2. Strategic Updates and Business Highlights
- Acquisition Proposal: TDS announced a proposal to acquire the remaining shares of Array in an all-stock transaction aimed at simplifying corporate structure and enhancing growth investments.
- Fiber Growth Plan: TDS Telecom is focused on expanding its fiber network, with a target of 200,000 to 250,000 new service addresses for the year.
- Granite State Communications Acquisition: Aimed at enhancing fiber service addresses in New Hampshire, expected to close in Q3 2026.
- Operational Improvements: TDS is investing in construction capabilities and modernizing systems to enhance customer experience and operational efficiency.
3. Forward Guidance and Outlook
- Revenue Guidance: Projected Telecom revenues between $1.015 billion and $1.055 billion for 2026, with expectations leaning towards the lower half due to current headwinds.
- Adjusted EBITDA Guidance: Remains between $310 million and $350 million.

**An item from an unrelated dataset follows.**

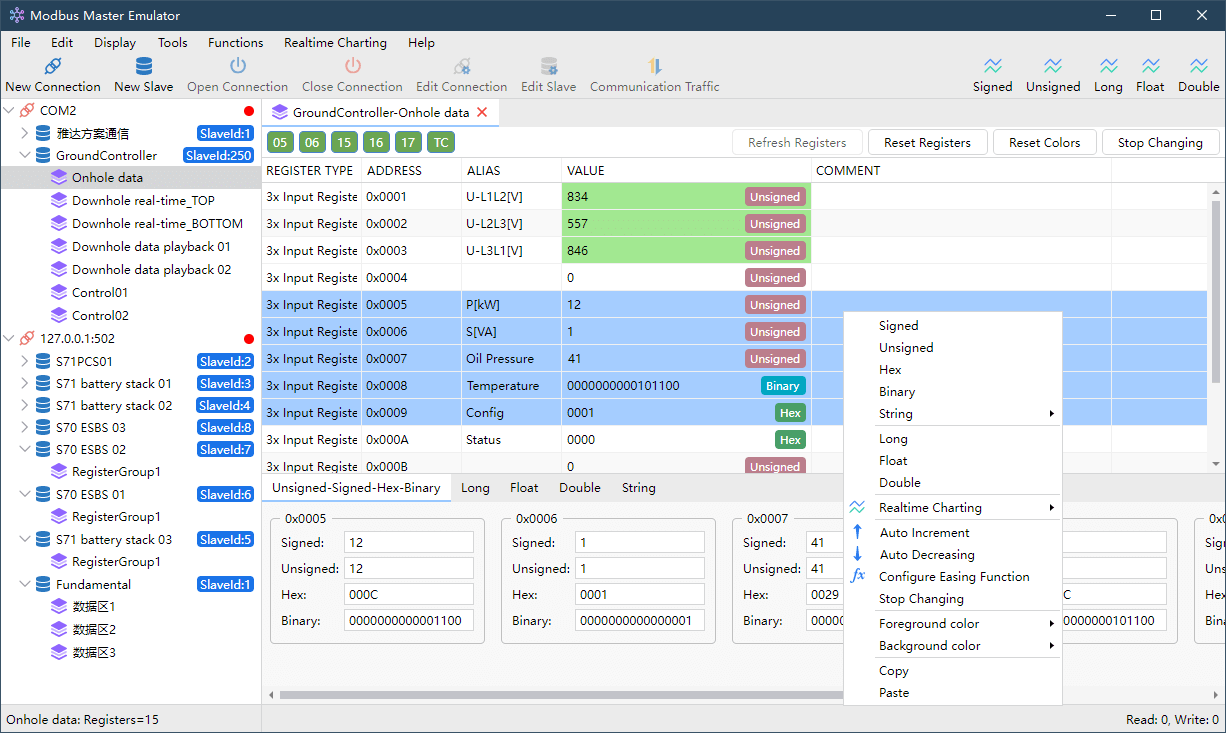
Task: Click the New Slave database icon
Action: pyautogui.click(x=144, y=67)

- Capital Expenditures Guidance: Expected to be between $550 million and $600 million for the year.
4. Bad News, Challenges, or Points of Concern
- Legacy Revenue Pressures: Continued declines in copper and cable markets are impacting overall revenue.
- DISH Revenue Issues: Array has ceased recognizing revenue from DISH due to nonpayment, affecting tenancy ratios and financial performance.
- Competitive Pressures: Ongoing challenges in the cable segment, with a 10% revenue decline year-over-year, necessitating investments to stabilize performance.
- Operational Transition Costs: Array is experiencing costs related to the transition from a wireless to a tower-focused company, which may suppress EBITDA in the medium term.
5. Notable Q&A Insights
- Fiber Business Metrics: Management is focused on improving transparency in fiber business metrics, including build velocity and net performance.
- Sales and Customer Experience Improvements: TDS is enhancing its sales capabilities and customer experience, particularly in new fiber markets.
- Cost Transformation Savings: TDS remains on track for $100 million in run-rate savings by 2028, with some benefits starting to materialize in 2026.
- C-Band Spectrum Monetization: Management is optimistic about the value of remaining spectrum holdings but is not in a rush to sell, preferring to optimize existing assets first.
Overall, TDS-PV is navigating a transformative phase with a strong focus on fiber expansion and strategic acquisitions, while facing challenges from legacy business declines and operational transitions.